Data Blocks and the Index System

In accordance with an embodiment, the multidimensional database uses data blocks and an index to store and access data. The system can create a multidimensional array or data block for each unique combination of sparse standard dimension members, wherein each data block represents the dense dimension members for its combination of sparse dimension members. An index is created for each data block, wherein the index represents the combinations of sparse standard dimension members, and includes an entry or pointer for each unique combination of sparse standard dimension members for which at least one data value exists.

In accordance with an embodiment, when the multidimensional database server searches for a data value, it can use the pointers provided by the index, to locate the appropriate data block; and, within that data block, locate the cell containing the data value.

Administration Services

In accordance with an embodiment, an administration service (e.g., Essbase Administration Services) provides a single-point-of-access that enables a user to design, develop, maintain, and manage servers, applications, and databases.

Studio

In accordance with an embodiment, a studio (e.g., Essbase Studio) provides a wizard-driven user interface for performing tasks related to data modeling, cube designing, and analytic application construction.

Spreadsheet Add-in

In accordance with an embodiment, a spreadsheet add-in integrates the multidimensional database with a spreadsheet, which provides support for enhanced commands such as Connect, Pivot, Drill-down, and Calculate.

Integration Services

In accordance with an embodiment, an integration service (e.g., Essbase Integration Services), provides a metadata-driven environment for use in integrating between the data stored in a multidimensional database and data stored in relational databases.

Provider Services

In accordance with an embodiment, a provider service (e.g., Hyperion Provider Services) operates as a data-source provider for Java API, Smart View, and XMLA clients.

Smart View

In accordance with an embodiment, a smart view provides a common interface for, e.g., Hyperion Financial Management, Hyperion Planning, and Hyperion Enterprise Performance Management Workspace data.

Developer Products

In accordance with an embodiment, developer products enable the rapid creation, management, and deployment of tailored enterprise analytic applications.

Lifecycle Management

In accordance with an embodiment, a lifecycle management (e.g., Hyperion Enterprise Performance Management System Lifecycle Management) provides a means for enabling enterprise performance management products to migrate an application, repository, or individual artifacts across product environments.

Olap

In accordance with an embodiment, online analytical processing (OLAP) provides an environment that enables users to analyze enterprise data. For example, finance departments can use OLAP for applications such as budgeting, activity-based costing, financial performance analysis, and financial modeling, to provide “just-in-time” information.

Automatic Slice Merge Functionality

In accordance with an embodiment, the system supports automatic slice merge in a multidimensional database (e.g., Essbase) computing environment.

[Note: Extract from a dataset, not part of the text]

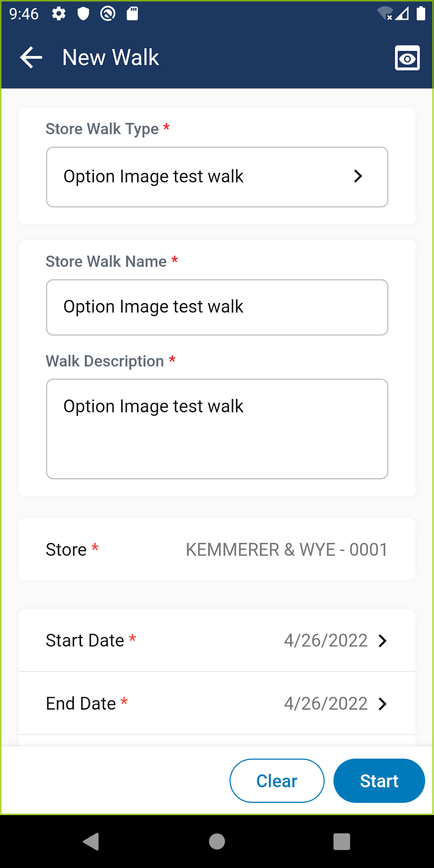Tap the cellular signal icon
The width and height of the screenshot is (434, 868).
403,14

In a multidimensional database that uses an Aggregate Storage Option (ASO) storage container for data storage, the system can create a plurality of slices to support data load transactions, or modifications to the data in response to requests from clients. When the system receives a data update request, for example to update a record within the cube, the system can allow the data to be updated, by writing the updated data to another slice. Subsequently, the system can determine to merge two or more of the slices having modified data, to reduce the overall size of the stored data footprint, and to improve system performance.

ASO-type storage containers are particular useful in providing data to run reports, but are not as well suited to allowing updates to the data. However, some user of ASO-type storage containers may want the ability to make modifications to their data, and as such multidimensional database systems generally support such modifications.

In accordance with an embodiment, in order to enable modifications to the data in a ASO-type storage container, in response to a request to update a particular cell, the system can create slices of the database that include the update(s) to those cells.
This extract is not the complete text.